WHAT TO DO:
1/ From the passage on Hebrew and Western thought, list every answer that Yeshiva students in Jerusalem would give to the question "What is God?"
2/ Turn the paragraph beginning "Years ago I heard author and teacher" in the passage on Hebrew and Western thought into a short bulleted list that keeps its main facts.
3/ Pick up the passage on Hebrew and Western thought after its last sentence and carry it forward.

** START SOURCE **

Hebrews are concerned with how something is created and developed and the purpose that it serves. Usefulness trumps aesthetics.
Similarly, the plan for the traveling tabernacle in the wilderness consisted of painstaking details in constructing the altar, curtains, and veil, yet from those details, we are left clueless as to what it actually looked like. Exodus 25:10–11 (CSB) provides the outline: “They are to make an ark of acacia wood, forty-five inches long, twenty-seven inches wide, and twenty-seven inches high. Overlay it with pure gold; overlay it both inside and out. Also make a gold molding all around it.”
The physical appearance of the structure appears simply not to be a priority to the Israelites. Boman describes the thought process of a Hebrew as he or she views a structure:
When an Israelite sees an edifice, his consciousness is at once concerned with the idea of how it was erected, somewhat like a housewife who cannot be satisfied with the taste of a cake but is particularly interested in what its ingredients are and how it was made. . . . The Israelite also, when he confronts other objects such as buildings, is interested in them not for their appearance but first for their use; they are for him tools or implements of human or divine actions. . . .[ii]
Descriptions are provided to help readers understand what purpose something serves and how it fits with other objects, not to recreate it visually.
Years ago I heard author and teacher Ray Vander Laan illustrate the juxtaposition between dynamic (Hebraic) thought and abstract (Western) thought by asking a simple question: “What is God?”[iii] If you were to go to an American seminary and ask the students there this question, you would likely hear answers like this: “God is righteous; God is holy; God is love; God is wise.” You would certainly hear several references to his omnipotence, omnipresence, and omniscience. If, on the other hand, you traveled to Jerusalem to pose the same question to students at a Yeshiva, an Orthodox Jewish Seminary for learning in Jerusalem, the students would answer that same question quite differently. Their response would be something like this: “God is a rock,” “God is living water,” “God is an eagle’s wing,” or “God is freshly baked bread.”

** END SOURCE **
** START GIVEN INFORMATION **

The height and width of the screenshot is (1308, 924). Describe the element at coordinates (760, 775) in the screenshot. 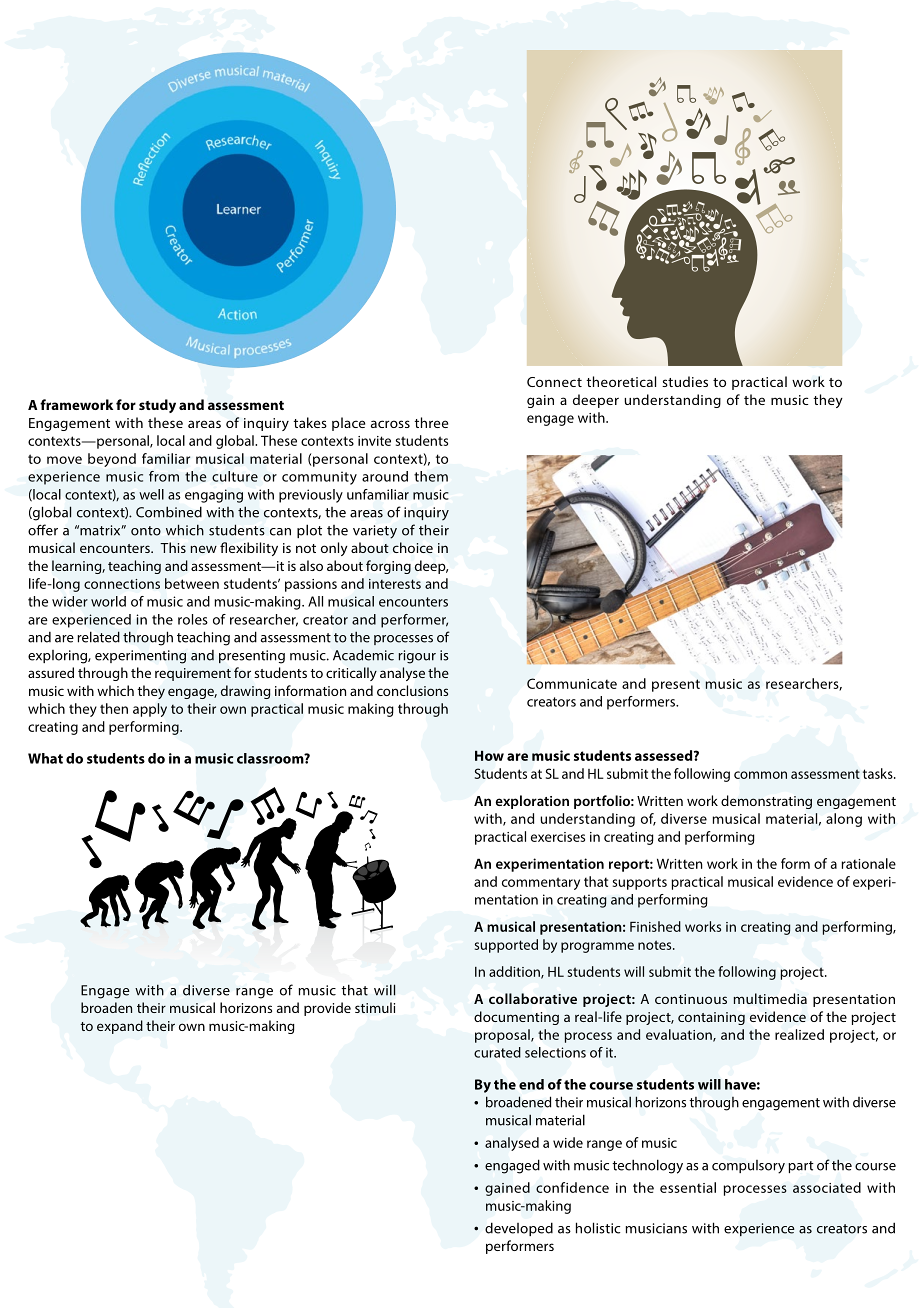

** END GIVEN INFORMATION **

ANSWERS PER TASK:
1/
- "God is a rock"
- "God is living water"
- "God is an eagle's wing"
- "God is freshly baked bread"

2/
- Author and teacher Ray Vander Laan contrasted dynamic (Hebraic) thought with abstract (Western) thought by asking one question: "What is God?"
- Students at an American seminary would likely answer with qualities: God is righteous, holy, love, and wise. They would also mention his omnipotence, omnipresence, and omniscience.
- Students at a Yeshiva, an Orthodox Jewish seminary in Jerusalem, would answer quite differently: God is a rock, living water, an eagle's wing, or freshly baked bread.

3/
The point is not that one description is better than another. The Bible describes in both ways, of course. My point is that we have cultural habits and patterns that predispose us toward one way of thinking, and we may need a corrective to grasp aspects of God that we have missed or neglected. The benefit is that these biblical truths can help us grow in our faith. Just picture in your mind what you think of when you hear words like love, holy, wise, omnipotent, omnipresent, and omniscient. If you’re like me, your mind’s eye pictures the words or the letters.
Now picture the responses given by students from the Yeshiva: living water, a rock, an eagle’s wing, and freshly baked bread. What do you see? Or maybe a better question is, what do you feel? If you linger long enough, you may be able to smell the bread coming from that hot stone oven. Hebraic culture embraces this more dynamic understanding and concrete, descriptive language.[iv] By learning to develop this kind of dynamic understanding, you will begin to see God’s Word in High Definition.
[i] Boman, Hebrew Thought Compared with Greek, 74.
[ii] Boman, Hebrew Thought Compared with Greek, 76.
[iii] Ray Vander Laan preached this at a Bible conference in Baton Rouge in 2007.
[iv] For a further explanation of this concept, see my Rediscovering Discipleship, 45.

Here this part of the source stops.